Con uno stanziamento complessivo di 14.025.000 euro, il nuovo Piano segna un avanzamento rilevante: oltre due milioni di euro in più rispetto al precedente periodo di programmazione, pari a un aumento del 17% delle risorse destinate alla comunità.
“La nostra programmazione – dichiara il Presidente Maurizio Frascarelli – può essere ben sintetizzata da un invito di Papa Francesco: ‘Dobbiamo avviare processi e non occupare spazi’. È una linea di pensiero che orienta ogni scelta della Fondazione e che, in questo Piano, si traduce in un impegno concreto a generare alleanze, attivare energie, creare opportunità e favorire percorsi condivisi capaci di produrre effetti duraturi nel tempo. Questo è un piano in cui noi abbiamo un forte segnale alla alle giovani generazioni per fargli capire che questo è anche soprattutto loro e che gli interventi che la Fondazione farà, devono essere calibrati anche sulla base delle loro indicazioni.
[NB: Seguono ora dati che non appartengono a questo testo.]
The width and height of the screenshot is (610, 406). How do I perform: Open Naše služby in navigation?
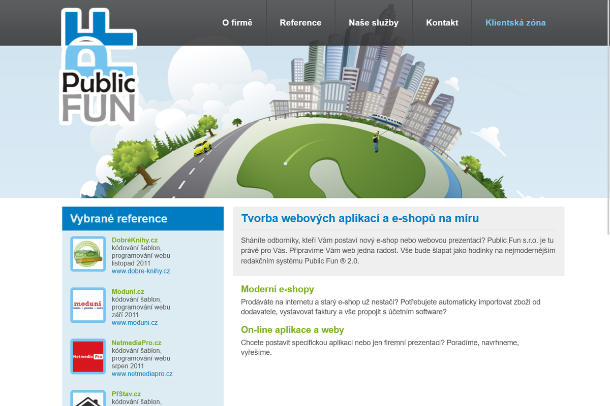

Dobbiamo avviare i processi e non occupare spazi, la Fondazione deve mettere in condizioni i componenti e la comunità in generale per realizzare le proprie aspettative e le proprie invenzioni. Questa è la missione di una Fondazione. Dobbiamo essere bravi e capaci di ascoltare di capire, recepire e mettere a disposizione gli strumenti non solo finanziari ma anche le capacità intellettuali per far sì che la nostra unità possa soddisfare le proprie necessità”
In questa prospettiva, gli Organi della Fondazione hanno promosso un processo di ascolto senza precedenti per ampiezza, profondità e qualità, con una particolare attenzione ai giovani, riconosciuti come futura classe dirigente del territorio.
La costruzione del Piano è il risultato di oltre 10 mesi di lavoro e di un articolato percorso partecipativo, avviato a partire da un’approfondita analisi dei fabbisogni territoriali, coordinata dal Crismat.
Nel corso del processo sono stati coinvolti oltre 1.560 stakeholder, rappresentativi dell’intera comunità locale e delle diverse generazioni, attraverso incontri nei territori, momenti di confronto e tavoli tematici composti dai Soci.
A ciò si sono aggiunti percorsi di formazione dedicati ai membri degli Organi della Fondazione e la possibilità, per tutti i cittadini, di contribuire tramite questionari telematici. l supporto scientifico del semiologo prof. Stefano Traini ha consentito di valorizzare in modo rigoroso la voce dei giovani grazie al progetto “GO! Futuro in movimento”, mentre l’Assemblea dei Soci ha svolto un ruolo particolarmente attivo attraverso le commissioni tematiche coordinate dal prof. Valerio Temperini dell’Università Politecnica delle Marche.
Si è trattato di un processo complesso e inclusivo, che ha permesso di definire un Piano capace di guardare al futuro con realismo e visione, partendo dalle esigenze concrete del territorio.
Secondo il Presidente Frascarelli, “l’aumento delle risorse è il risultato di una gestione efficace del patrimonio, della solidità dell’Ente e dell’intenso lavoro degli Organi, che hanno orientato la programmazione verso uno sviluppo inclusivo, sostenibile e attento alle persone più fragili”.
Nel triennio 2026–2028 la Fondazione investirà complessivamente 14.025.000 euro, distribuiti nei sei settori statutari, con linee di intervento che riflettono le priorità emerse dal percorso di ascolto.Sostegno a percorsi di alta formazione, università, ricerca e innovazione sociale; promozione dell’imprenditorialità sociale, della cittadinanza consapevole, dell’empatia digitale e della prevenzione delle devianze. Centrale lo sviluppo del potenziale giovanile e il benessere psicofisico delle nuove generazioni.